Active shooter; Fort Carson police train for threat

By Andrea Stone (Fort Carson)July 25, 2013

Active shooter; Fort Carson police train for threat
1 / 2 Show Caption + Hide Caption – FORT CARSON, Colo. -- 1st Lt. Kevin Monahan, center, and Pfc. Mark Earwood, left, 59th Military Police Company, 759th Military Police Battalion, search Mountainside Elementary School for a gunman while Staff Sgt. Rocco Bruno, 127th Military Police Co... (Photo Credit: U.S. Army) VIEW ORIGINAL
Active shooter; Fort Carson police train for threat
2 / 2 Show Caption + Hide Caption – FORT CARSON, Colo. -- Sgt. Daryl Allen, 127th Military Police Company, 759th Military Police Battalion, calms "hostage" Dana Corneal, Directorate of Emergency Services dispatcher, after taking down gunman Dan Brown, custodian at Weikel Elementary Sch... (Photo Credit: U.S. Army) VIEW ORIGINAL

FORT CARSON, Colo. -- The fire alarms are deafening, drowning out the crack of gunfire. Panicked victims rush at the two military police Soldiers, who fight through the noise, chaos and their own adrenaline rush. The two-man team goes from room to room, evacuating civilians, pinpointing the location of the gunman. Their mission: to stop the shooting.

The training exercise at Mountainside Elementary School July 18, was the first of its kind on Fort Carson. A joint venture between the 759th Military Police Battalion, Fountain Police Department, Fountain-Fort Carson School District 8 and the Fort Carson police, the drill was an opportunity for Soldiers to learn from their civilian counterparts.

The Fountain PD provided evaluators who debriefed MPs after each scenario.

"They are the true experts … coaching, teaching, mentoring our young military police Soldiers, expanding what they've learned from basic law enforcement, and what we've learned being in a deployed combat environment to an active shooter in a school scenario," said Lt. Col. Christopher Heberer, commander, 759th MP Bn.

After years of deployments in combat areas, MPs are learning to deal with the challenges of being community police in noncombat areas.

"Our (civilian) parameters that we have are much different than from a Soldier who's overseas," said Todd Evans, Fountain chief of police. "It's teaching them."

One goal of the program is to make the response seamless between civilian and military law enforcement agencies, said Bill Vinelli, Department of the Army training sergeant.

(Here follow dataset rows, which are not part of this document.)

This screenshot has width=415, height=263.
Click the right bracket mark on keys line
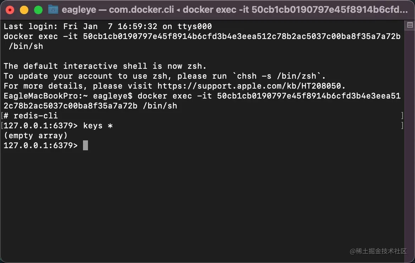pyautogui.click(x=402, y=125)
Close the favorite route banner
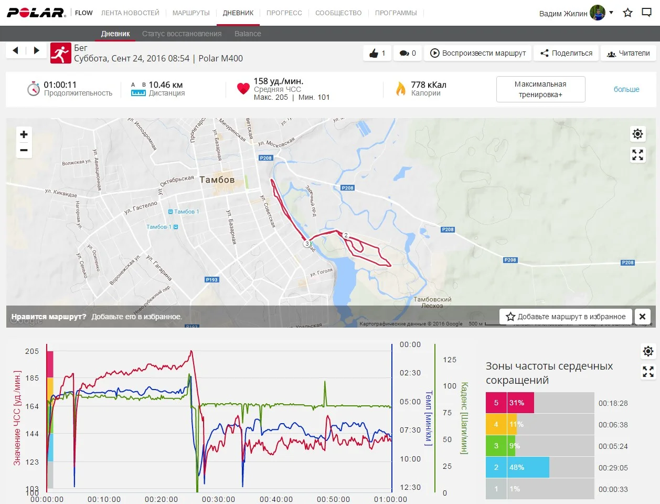 [x=643, y=317]
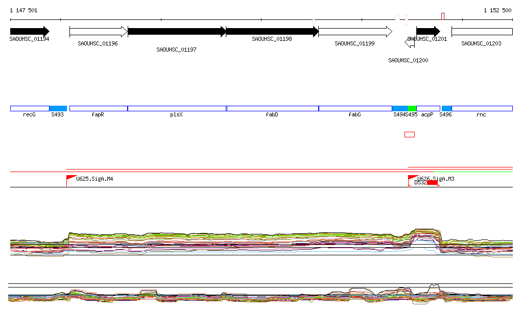Select the small reverse-strand SAOUHSC_01200 arrow
The height and width of the screenshot is (312, 523).
click(410, 43)
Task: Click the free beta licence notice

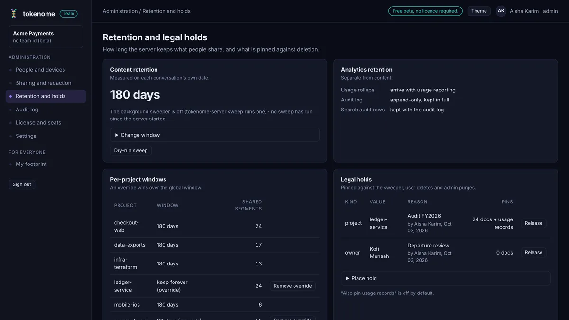Action: click(425, 11)
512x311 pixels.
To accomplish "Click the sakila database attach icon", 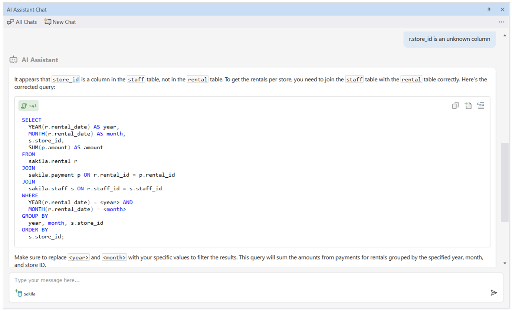I will click(19, 293).
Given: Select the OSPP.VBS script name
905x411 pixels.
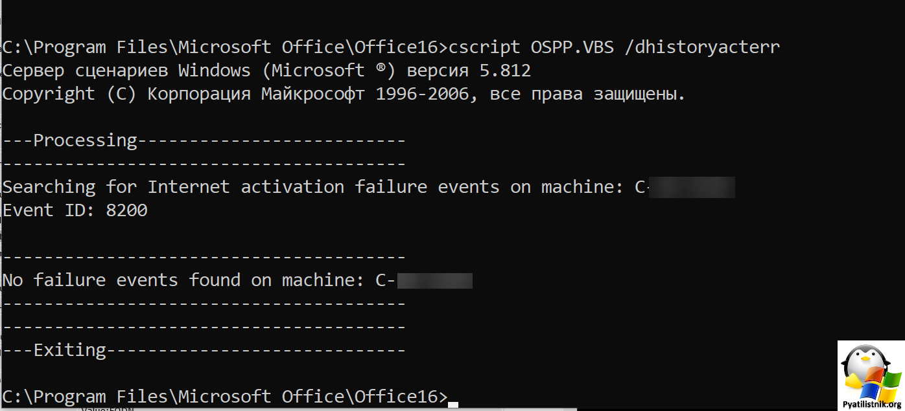Looking at the screenshot, I should [572, 47].
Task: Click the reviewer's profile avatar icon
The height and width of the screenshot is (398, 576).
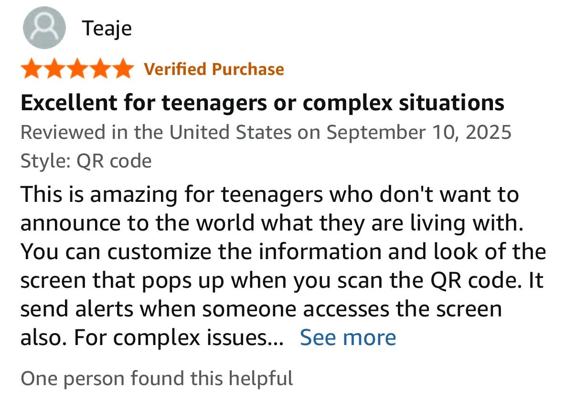Action: click(x=44, y=29)
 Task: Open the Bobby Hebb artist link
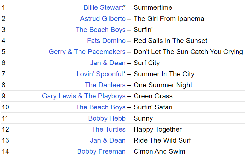(x=107, y=118)
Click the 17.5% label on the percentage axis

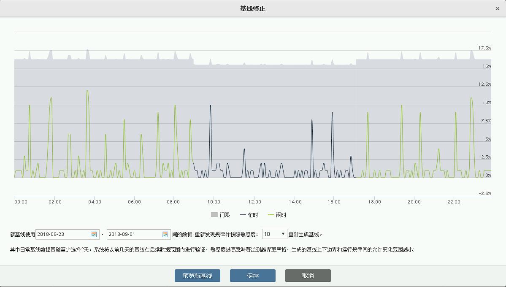pyautogui.click(x=484, y=48)
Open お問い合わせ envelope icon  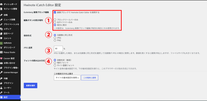coord(1,63)
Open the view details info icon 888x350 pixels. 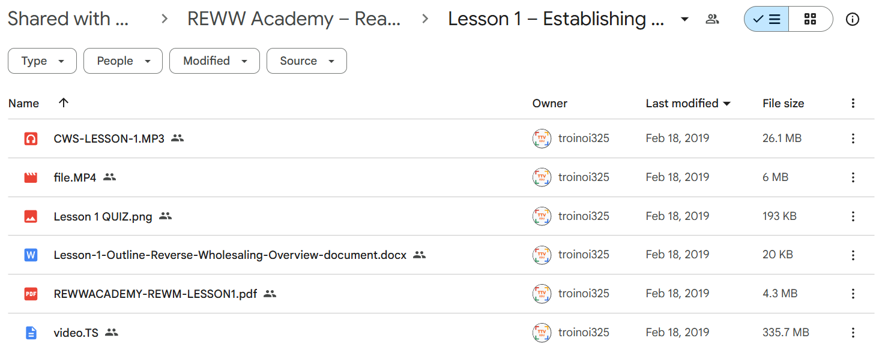852,19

"We're trying to keep it in line with our civilian counterparts outside the gate. That way, if Fountain responded here for an active shooter, or we responded down there, it's all the same. It's all one training. The MPs get the same training that our civilian police officers get," he said.

The exercise was set up with five different stations, one on a school bus and the other four inside the school. Every station was different, and Soldiers rotated through in one-, two- and three-man teams. At each station, three to four different scenarios were run, each one increasing in complexity.

"Different scenarios, different variables, different decision-making skills, from people hanging (onto) them to hostage rescue," Heberer said. "We turn on the alarms. Now (they) can't hear their radios. Each time they do a scenario, it's different, and there's more variables."

About 40 to 50 civilian volunteers, many of them District 8 employees, participated in the drill, acting as perpetrators, panicked victims and dead bodies.

The addition of civilians made the experience more realistic for the officers, but also helped train the civilians.

"Every scenario is going to be different," said Ines Nichols, special needs paraprofessional at Abrams Elementary. "Even these scenarios are scary, and they are so real. … I think I have a better understanding of what it's going to look like, but I still cannot imagine going through this, and I hope I never will."

Training for active shooter situations was revamped nationwide after the shooting at Columbine High School in 1999. Prior to that, patrol officers waited for the SWAT team to arrive before entering the building, said Heather DeLaurentis, Fort Carson police officer.

"In the meantime, there were people getting injured, getting killed … we can't wait," she said. "Active shooter really started changing the way law enforcement did things."

There is a need for training like this on Fort Carson. During the last school year there was a threat by a disgruntled District 8 employee, Heberer said. They locked down Fort Carson and surrounded the school. It turned out to be a false alarm.

"That was a great wakeup call. It was a good battle drill for us," he said.